Pub Date: Nov. 18th, 2008
ISBN: 978-1-4165-8460-5
Publisher: Atria

The bestselling British author of guides to charms, spells and other white magic makes her fiction debut with a religious caper about a young woman who receives a transplanted heart—and a mysterious legacy from Elizabethan alchemists.

Having contracted a rare heart-wasting disease, beautiful TV producer Lucy King receives a new heart from Will Stafford after his untimely death in a motorcycle mishap that may not have been an accident. Shortly before his death, Will walked the labyrinth at Chartres Cathedral and began to understand the meaning of the mysterious key and collection of riddles he’d inherited from his mother, a bequest usually handed from mother to daughter. The key once belonged to Elizabeth I’s advisor John Dee, an alchemist, Rosicrucian and follower of a heretical version of Christianity. Soon Lucy, who feels a strange bond with Will, begins a romance with his handsome brother Alex, who happens to be one of her doctors.

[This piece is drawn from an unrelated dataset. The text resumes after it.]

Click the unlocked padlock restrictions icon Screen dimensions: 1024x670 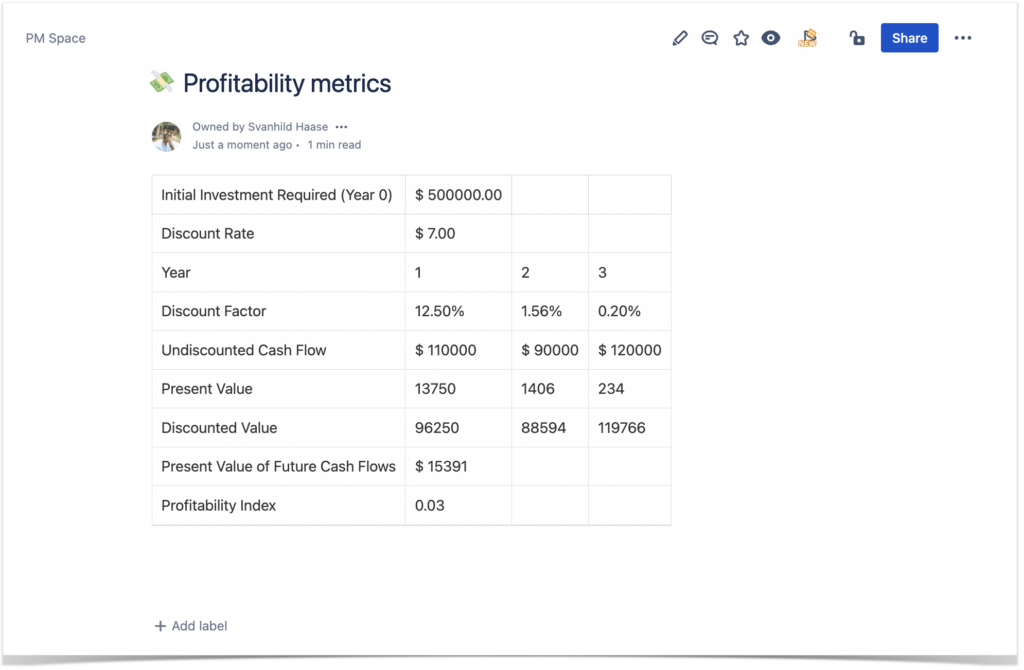[856, 37]
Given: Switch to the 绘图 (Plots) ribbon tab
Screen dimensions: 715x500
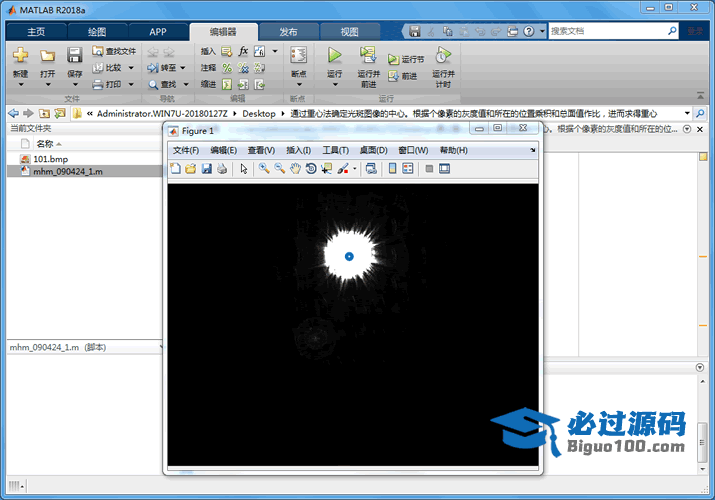Looking at the screenshot, I should click(98, 31).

While boating down the Thames on Halloween, they pass through a time warp and briefly cross paths with Dee, who quotes the same riddle Will left behind. Meanwhile Will’s former girlfriend has begun to date a Stafford cousin who has conveniently popped up from America. Handsome but creepy Calvin is mixed up with powerful, politically connected Christian fundamentalist Fitzalan Walters. Believing Dee’s key and manuscript can lead him into The Rapture, Walters will stop at nothing to obtain them. In contrast to Walters’s dastardly fundamentalism, Lucy and Alex study the papers for an understanding of Dee’s complex philosophy and teachings. They realize their romance is foretold, a case of destiny and the triumph of faith and pure love. Sure there’s a kidnapping and some pretty hot sex, but Lucy, Alex and their friends are mostly excited by each others’ long-winded explanations of their research.

The Scotch-taped plot and dull romance will be irrelevant to those who want to play with numerology, spiritualism and questions of Christian intrigue.